*Exercise directions:* Copy the entries from the line with "You are a GUI" up to and including the line with "pyautogui.click(x=176, y=133)", changing "column chooser icon" to "column selector icon" and keeping everything else the same. Omit the pictures from your copy.

*Extracted information:*
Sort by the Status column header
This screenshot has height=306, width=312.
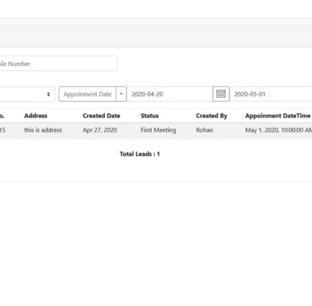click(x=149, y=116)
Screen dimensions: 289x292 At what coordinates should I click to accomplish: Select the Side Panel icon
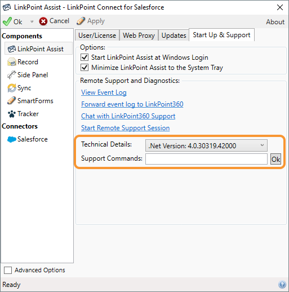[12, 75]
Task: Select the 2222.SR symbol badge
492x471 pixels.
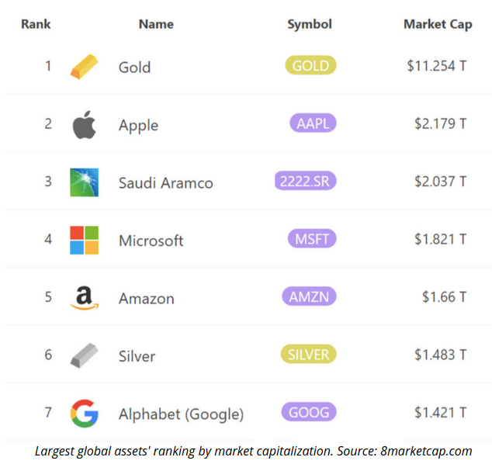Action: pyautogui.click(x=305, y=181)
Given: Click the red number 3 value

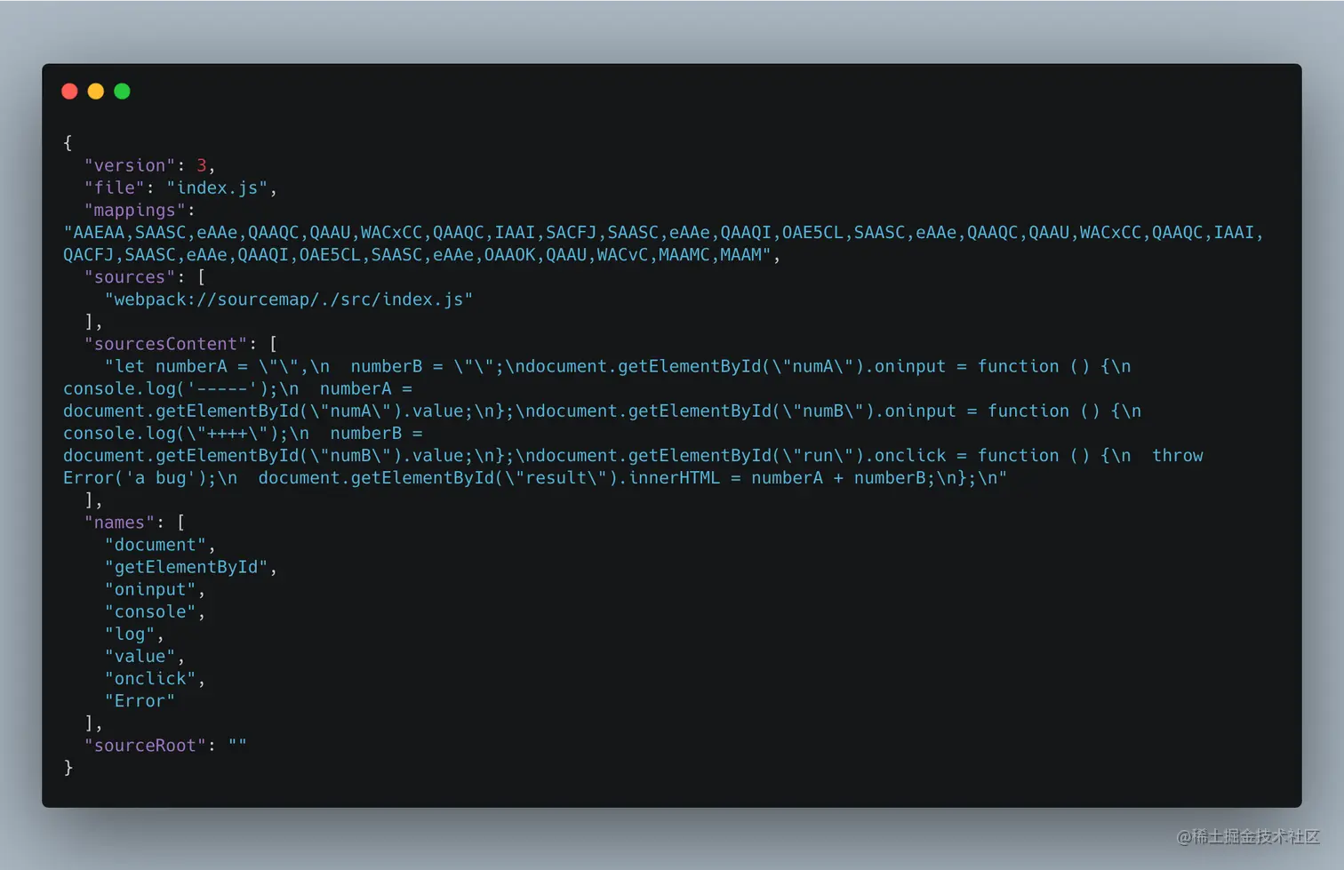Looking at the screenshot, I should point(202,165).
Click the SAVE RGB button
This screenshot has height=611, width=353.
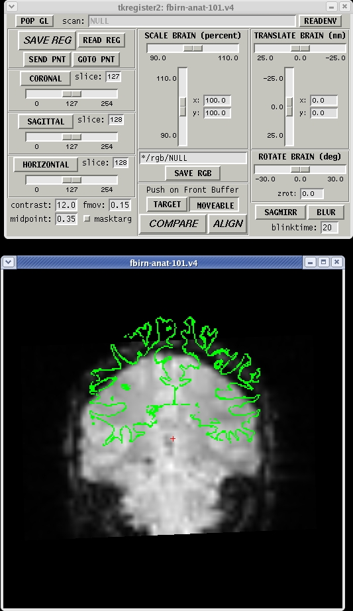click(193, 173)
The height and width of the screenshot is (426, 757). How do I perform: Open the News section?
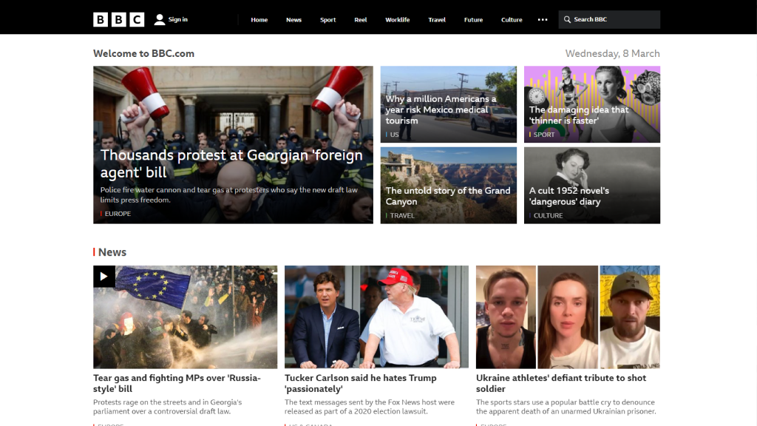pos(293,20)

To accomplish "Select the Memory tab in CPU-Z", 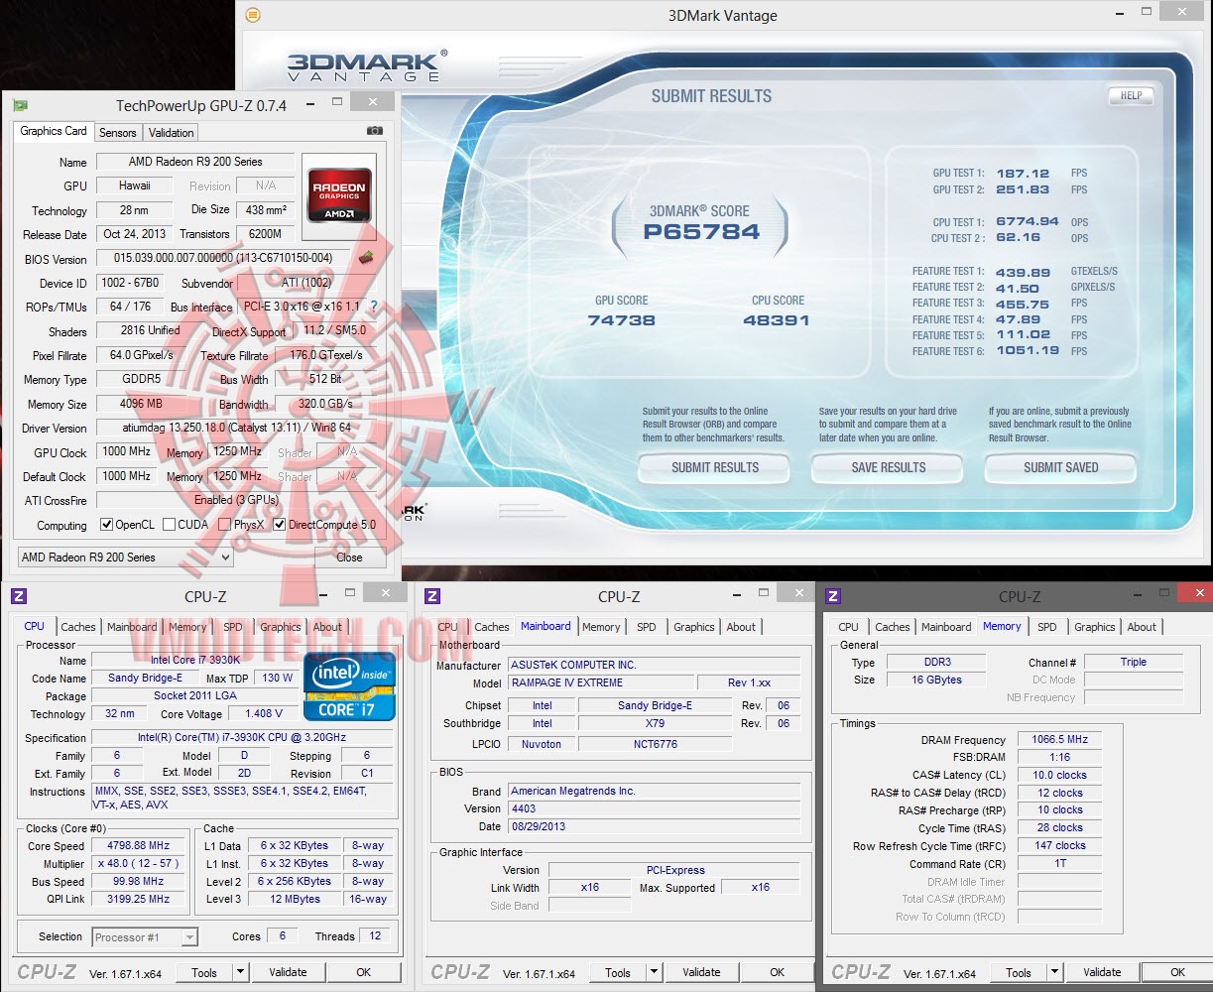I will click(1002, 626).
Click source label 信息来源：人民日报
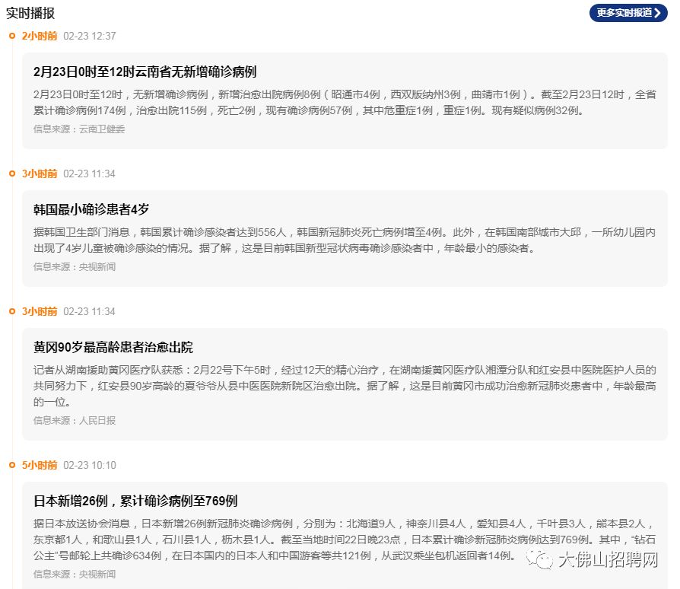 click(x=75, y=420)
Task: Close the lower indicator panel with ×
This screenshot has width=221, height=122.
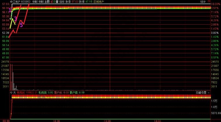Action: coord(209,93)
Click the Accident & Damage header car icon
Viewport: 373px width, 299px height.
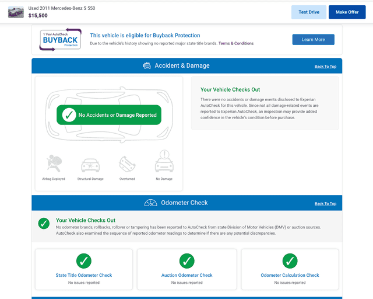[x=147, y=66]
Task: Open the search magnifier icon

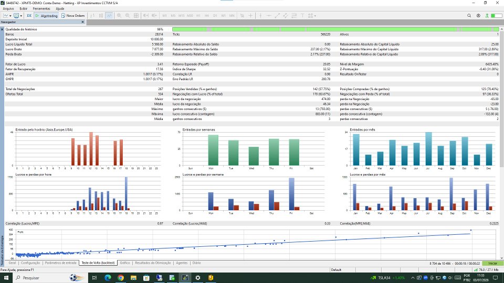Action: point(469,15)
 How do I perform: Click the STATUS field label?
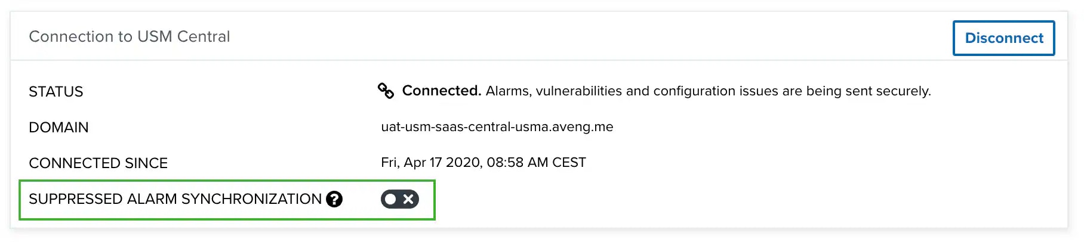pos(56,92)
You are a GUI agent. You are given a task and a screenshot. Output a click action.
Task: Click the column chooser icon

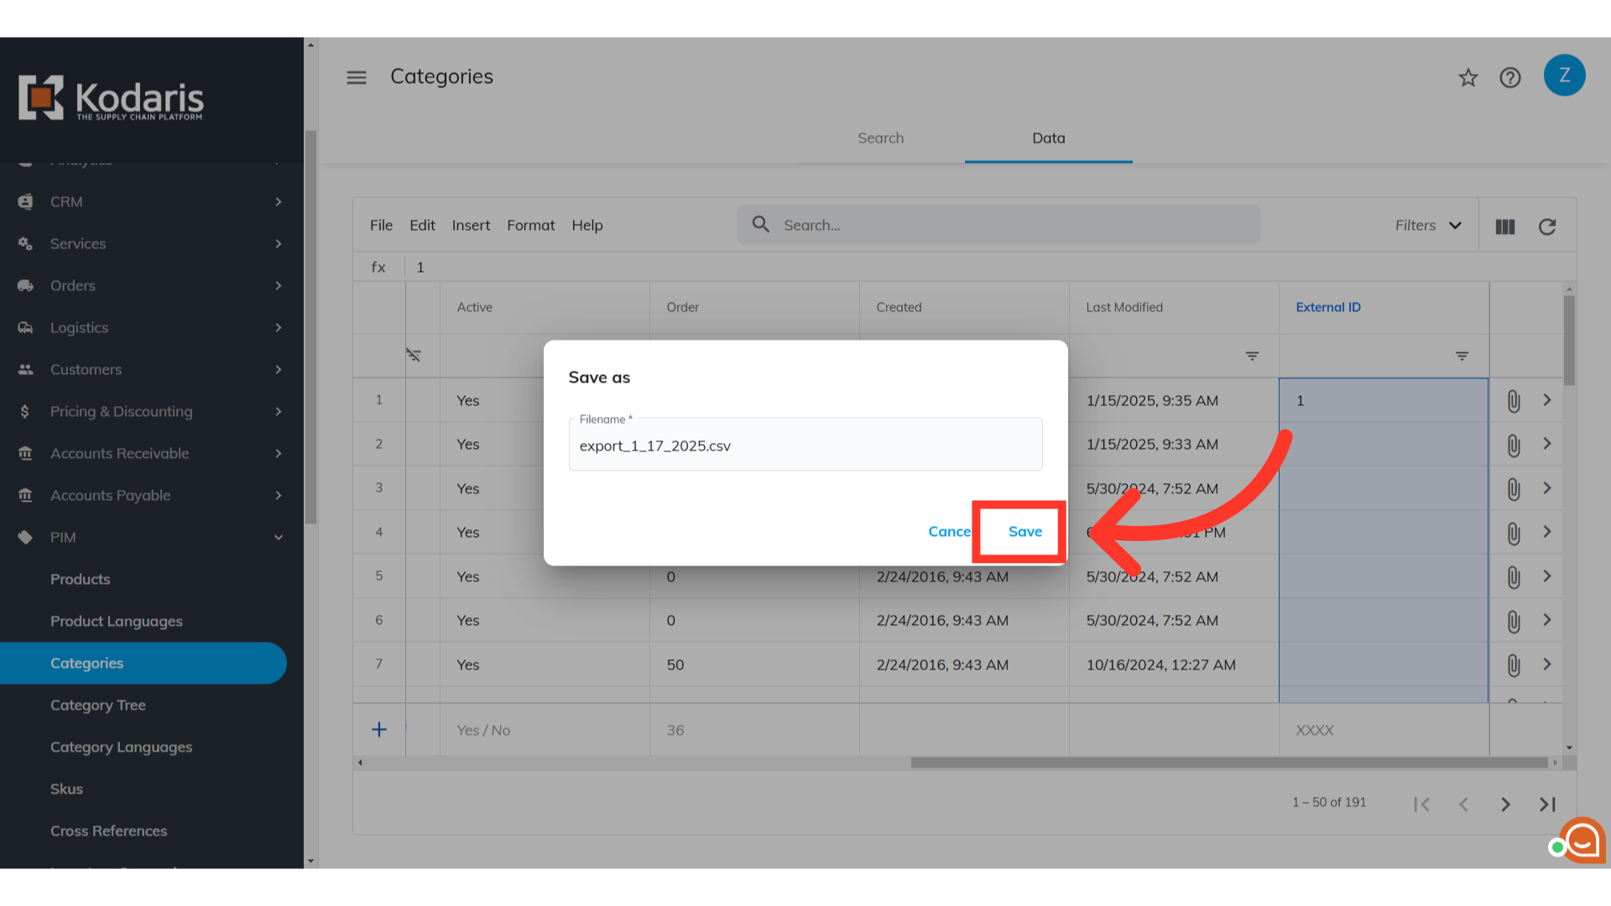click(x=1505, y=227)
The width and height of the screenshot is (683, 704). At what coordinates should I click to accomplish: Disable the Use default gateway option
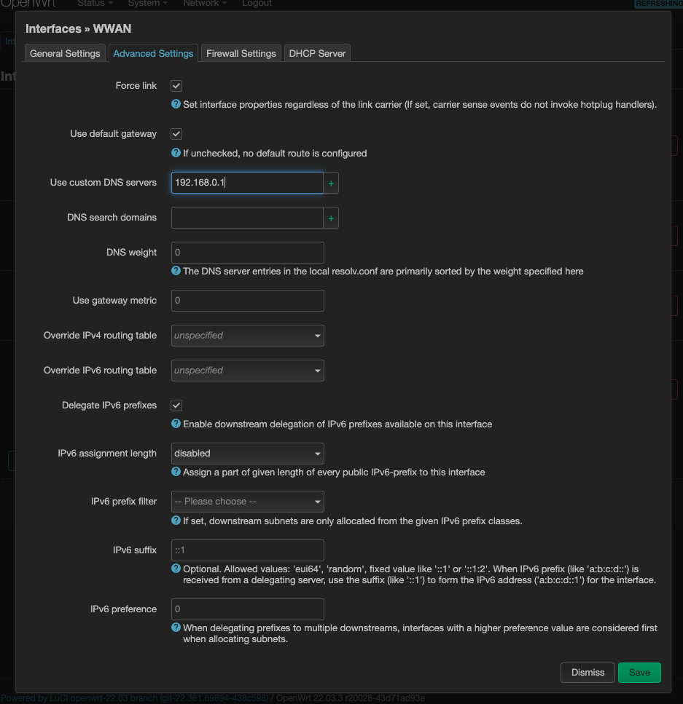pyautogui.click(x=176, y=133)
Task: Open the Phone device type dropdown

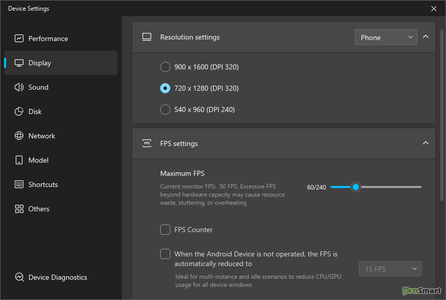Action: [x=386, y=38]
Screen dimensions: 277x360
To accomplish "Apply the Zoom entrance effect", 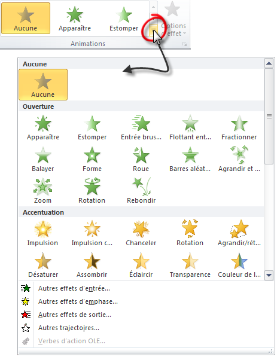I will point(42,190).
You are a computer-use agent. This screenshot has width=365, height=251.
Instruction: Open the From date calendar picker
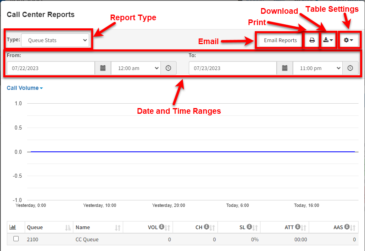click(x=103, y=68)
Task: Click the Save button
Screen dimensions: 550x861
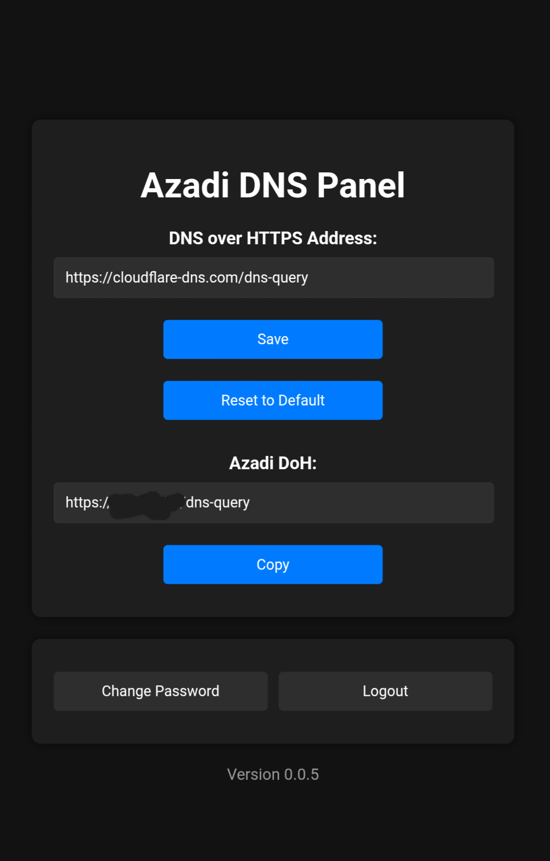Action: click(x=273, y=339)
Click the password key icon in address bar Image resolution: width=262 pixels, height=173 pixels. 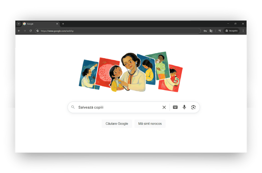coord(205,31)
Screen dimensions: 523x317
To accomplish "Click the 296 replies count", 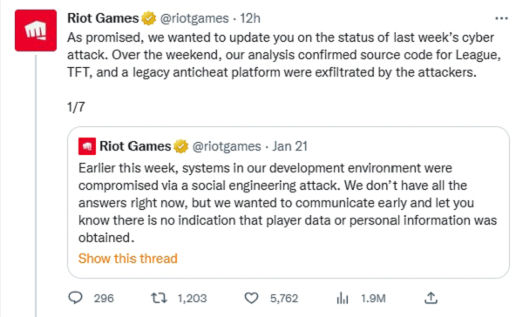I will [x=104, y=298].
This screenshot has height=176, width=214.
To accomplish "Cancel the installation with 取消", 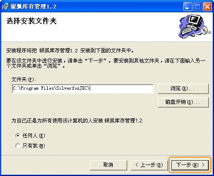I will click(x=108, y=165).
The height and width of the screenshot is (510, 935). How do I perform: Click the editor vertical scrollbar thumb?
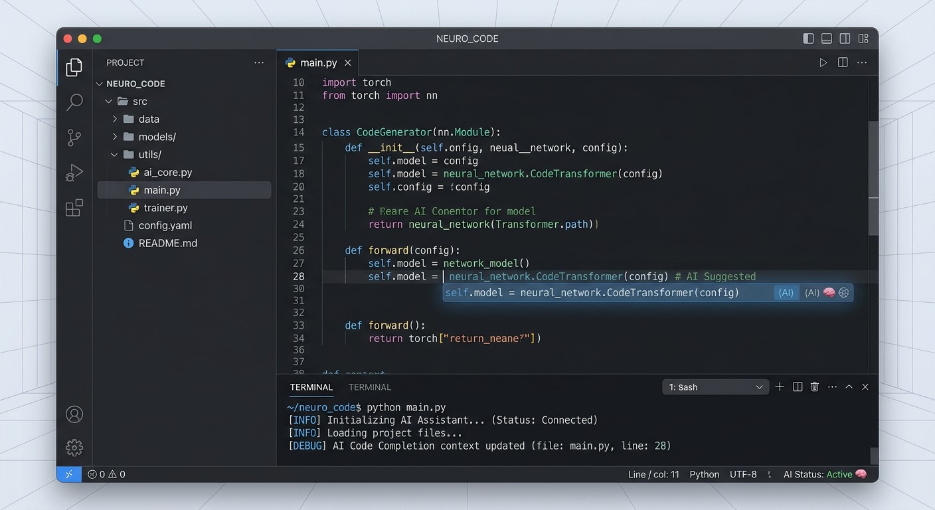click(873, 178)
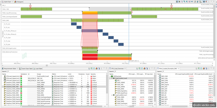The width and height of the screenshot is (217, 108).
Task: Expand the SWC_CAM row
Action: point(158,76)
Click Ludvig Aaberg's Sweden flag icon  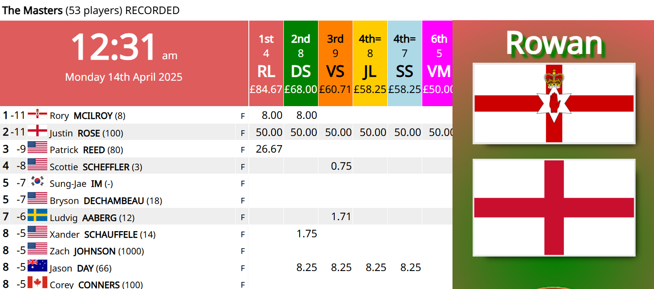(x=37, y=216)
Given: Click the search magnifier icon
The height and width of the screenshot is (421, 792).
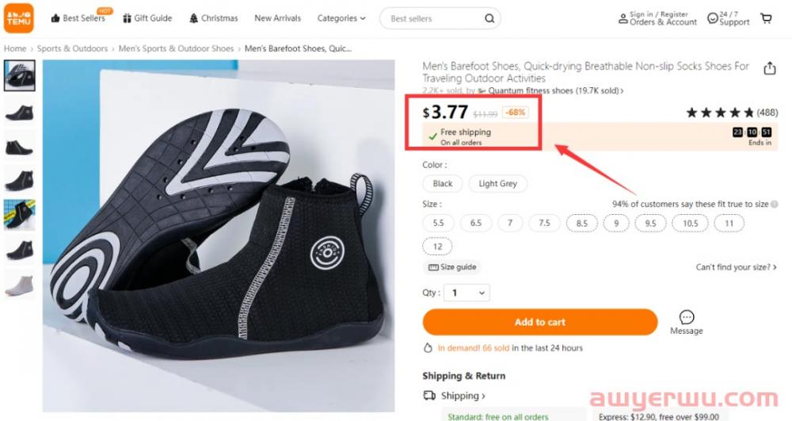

*The answer:*
You are a GUI agent. You are given a task and a screenshot. Output a click action.
Task: Click the column selector icon

click(x=1505, y=227)
The width and height of the screenshot is (683, 704). At what coordinates should I click to accomplish: Disable the Use default gateway option
pyautogui.click(x=176, y=133)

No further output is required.